Но и это еще не все. Ужасно, что самое главное свойство его несчастного характера — это честолюбие. Он так хочет для себя славы, что, принужденный выбирать между славой и добродетелью, обязательно выберет первую. Вскоре будет случай подтвердить это наблюдение. Сын Сержпутовского, артиллерийский поручик, был контужен, об этом доложили государю. Толстому стыдно признаться себе, как бы он хотел быть на месте счастливца, чье имя теперь известно царю.
Ум и честность — пожалуй, других достоинств Толстой за собою не видит, однако «ум мой еще никогда ни на чем не был основательно испытан», а честность оказывается ненадежной порукой, если понимать ее как стремление к добру. Слишком часто он от этого стремления отклоняется, и велика ли важность, что каждый раз испытывает при этом чувство недовольства собой?
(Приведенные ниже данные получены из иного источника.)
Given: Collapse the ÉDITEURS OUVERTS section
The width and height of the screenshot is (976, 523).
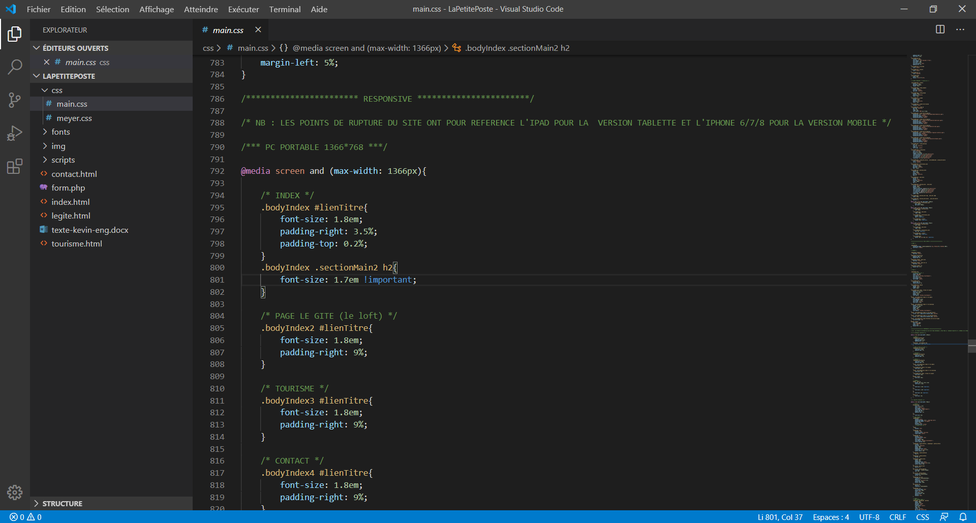Looking at the screenshot, I should 36,48.
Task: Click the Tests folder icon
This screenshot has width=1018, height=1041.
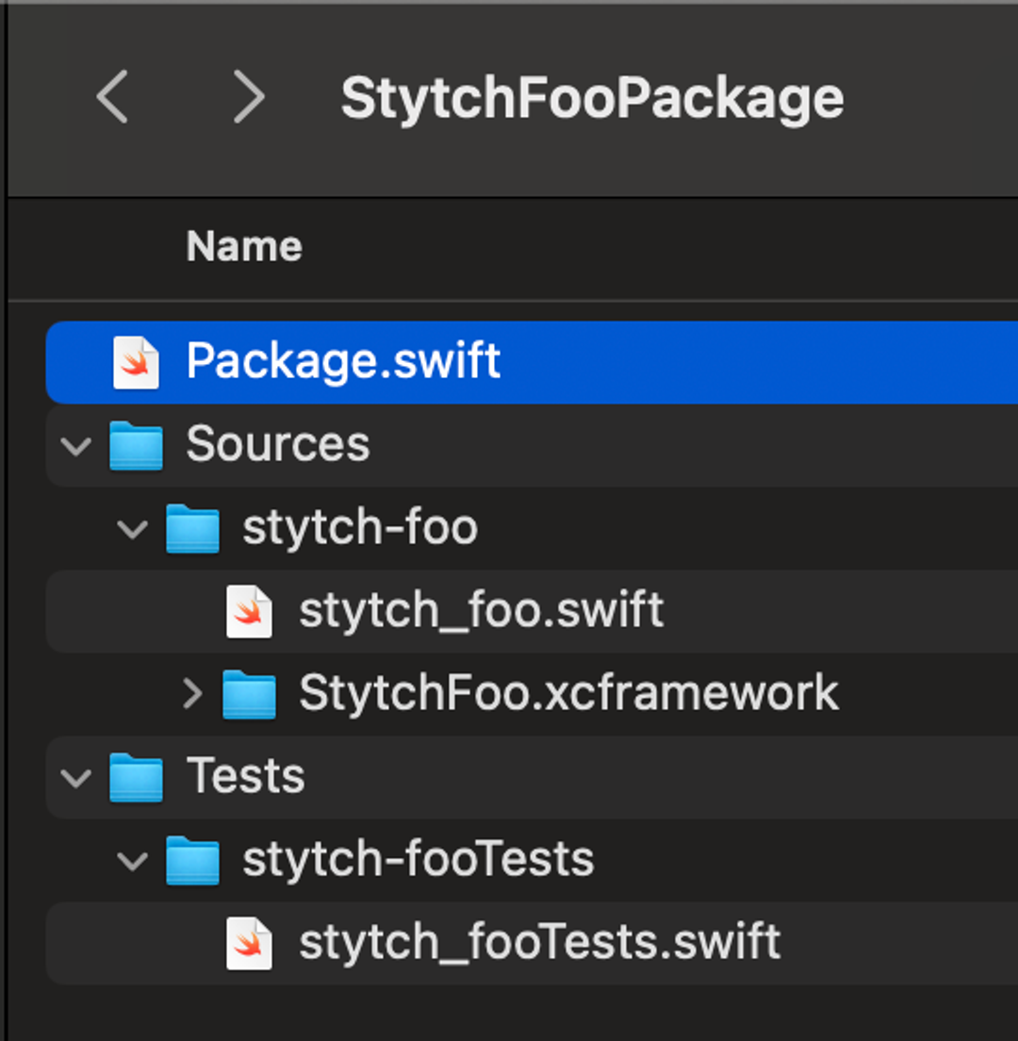Action: click(x=137, y=777)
В тот день, когда все это пишется, у Толстого лежит на столе том Лермонтова, открытый на «Герое нашего времени». Может быть, даже на той странице, когда перед дуэлью Печорин перебирает в памяти прошедшее и спрашивает себя: «Зачем я жил? для какой цели я родился?», и чувствует в душе «силы необъятные», которые пропали втуне, потому что он «увлекся приманками страстей пустых и неблагодарных». Ход мысли в этой записи журнала Печорина и в толстовском дневнике почти идентичен, даже в интонации есть что-то схожее. Различие в том, что для Толстого дневник — не литература, как, впрочем, и не исповедь в точном значении слова. По крайней мере, это не та запись случившегося и пережитого, по которой можно без каких-то существенных пропусков восстановить историю человека, заносящего в дневник все самое важное, что с ним приключилось на его веку.
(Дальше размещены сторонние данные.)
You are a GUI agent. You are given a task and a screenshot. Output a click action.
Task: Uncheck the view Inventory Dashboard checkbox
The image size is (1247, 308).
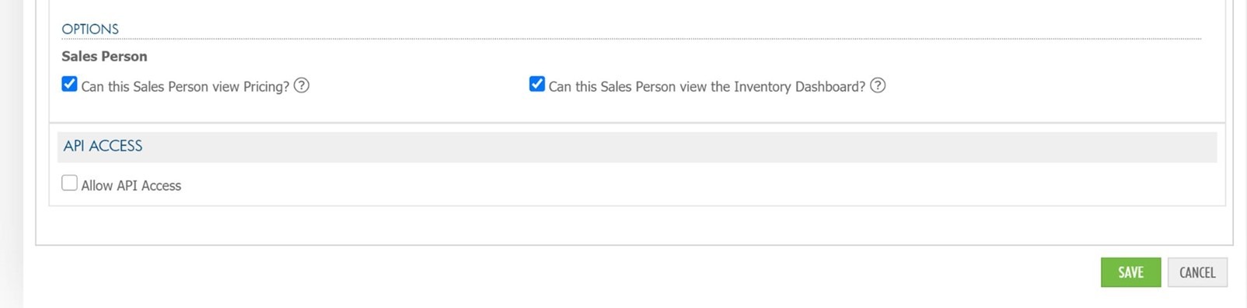(x=536, y=84)
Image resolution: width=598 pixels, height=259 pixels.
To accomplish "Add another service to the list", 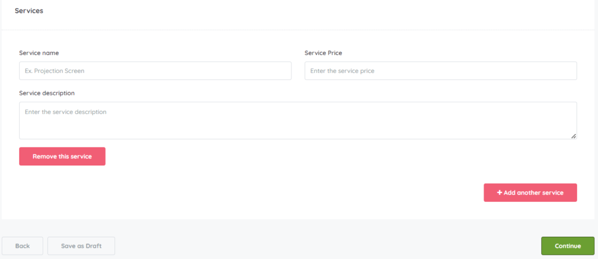I will (530, 192).
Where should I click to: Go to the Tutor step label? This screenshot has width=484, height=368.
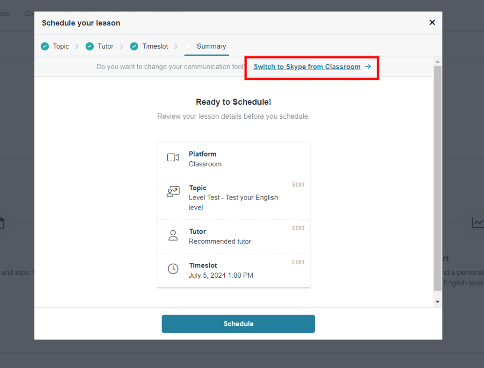tap(105, 46)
Дневники этого времени Толстой ведет без оглядки на возможного читателя, — сознание, что любое его слово непременно станет общественным достоянием, придет лишь десятки лет спустя, и тогда будет заведен дневник «для одного себя», скрываемый даже от самых близких. Однако и эти ранние дневники фиксируют не все подряд, подчас опуская события, очень важные для биографической хроники записывающего, и, наоборот, отмечая мелочи, которые на самом деле давали Толстому ощутить, какие разные начала в нем совместились, не образовав — пока не образовав — внутренне непротиворечивого единства. Самому себе Толстой интересен как раз в своей противоречивости, осознаваемой все более ясно, но не преодоленной, наперекор всем стараниям этого добиться.
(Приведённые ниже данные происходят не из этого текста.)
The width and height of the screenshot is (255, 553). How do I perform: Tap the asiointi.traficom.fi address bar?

Из Лермонтова, помимо «Героя нашего времени», в дневнике отмечено начало «Измаил-Бея», которое Толстому показалось «весьма хорошим», потому что напомнило ему о Кавказе, а Кавказ он полюбил, «хотя посмертной, но сильной любовью». О «Герое» только упомянуто — «перечитывал», — но все-таки та аналитическая дневниковая запись от 7 июля возвращает не к поэме, а именно к журналу Печорина, где Толстого, видимо, привлек очень ему в то время близкий тип человека, по своим высшим ценностям и главенствующим духовным устремлениям чужеродного эпохе, в которую ему выпало жить, а тем не менее раз за разом перенимающего установленные этой эпохой нормы социального поведения, несущего на себе ее очень отчетливые отпечатки, мучающегося своей несвободой от нее и не знающего, как от этой зависимости освободиться. С молодым Толстым — на Кавказе, в Севастополе, в первые годы после Крымской войны — происходило, в сущности, то же самое, и тогдашние дневники рассказывают прежде всего эту историю, а из реальных событий включают в себя только такие, которые могли бы приблизить к постижению ее смысла.